At Chris McNiel’s party a pale faced woman with black hair is present. She looks a little creepy, like the white Pazuzu demon face, which briefly shows up in Father Karras’ dream and other scenes. In the updated edit this face flashes to the right of Chris as the lights flicker on and off in her kitchen.
In another scene C hris catches her daughter in bed with a magazine, upon which if you freeze frame the shot, shows a creepy picture of Regan with her Mother next to her, eyes hidden behind dark shades as we will see her later in the story. The caption reads “Big trouble in the McNeil family” and the magazine is called photoplay. Within five minutes of this scene, Chris is awakened by her telephone ringing. She flicks on her table lamp and we are faced with a scary photo of Regan on the bedside table. Regan has her hands clasped in front of her mouth for some reason, staring at us – photoplay indeed. In both of these images Regan looks not demonically posessed, but merely deviant.
Another interesting aspect of the story is the strange death of Father Karras. After being taunted by Burke Dennings, the servant Carl, attacks Burke and tries to choke him. Karras, after being taunted by Regan, tries to choke her. The fact that he dies in a similar way to Dennings could be implying that the resolution to Regan's condition was not Exorcism, but a revelation of what happened when Burke was in the bedroom. Afterall, the Exorcism doesn't even work! Merrin is killed and Karras leaps to his death without taking the demon with him - his face changes back to normal before he jumps. So why did the demon then not just take over Regan again? Perhaps the concept of demonic possession died along with the superstitious priests.

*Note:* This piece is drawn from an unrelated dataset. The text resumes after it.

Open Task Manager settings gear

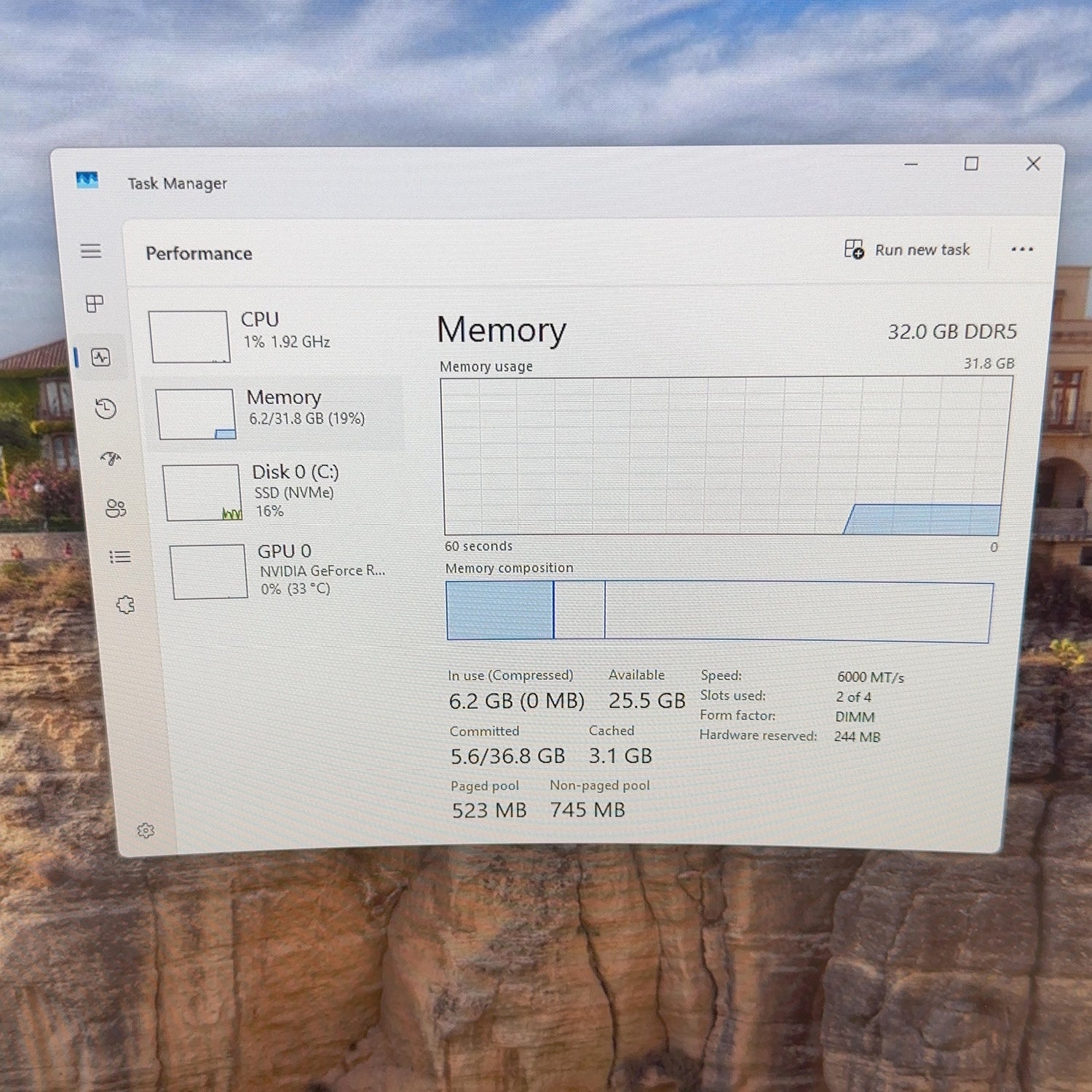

Somehow the pendant, which Father Merrin holds in his hand before seeing a clock stop in the opening Iraq section of the film, shows up in Father Karras nightmare about his mother. It is later pulled from his neck by Regan before he is possessed by the demon. How did the pendant make its way from Merrin to Karras in the first place and what is it symbolizing in the story?
Who placed the cross under Regan’s pillow and why? And, an even creepier question ... after Chris took the cross downstairs while she had tea with Kinderman, how did it make it's way back up to Regan's bedroom for the crucific masturbation, which happened immediately after Kinderman walked out the door ??? The idea of Regan sneaking down to get the cross while her Mother and Kinderman drank tea sends shivers down my spine.
And another very important question in my mind is "What incites Kinderman to show up at the McNeil house almost at the very moment of Merrin’s death?"
There are so many questions to ask about The Exorcist. It is a complex and multi-layered classic, and on that basis, will continue to play on the minds of its audiences for years to come.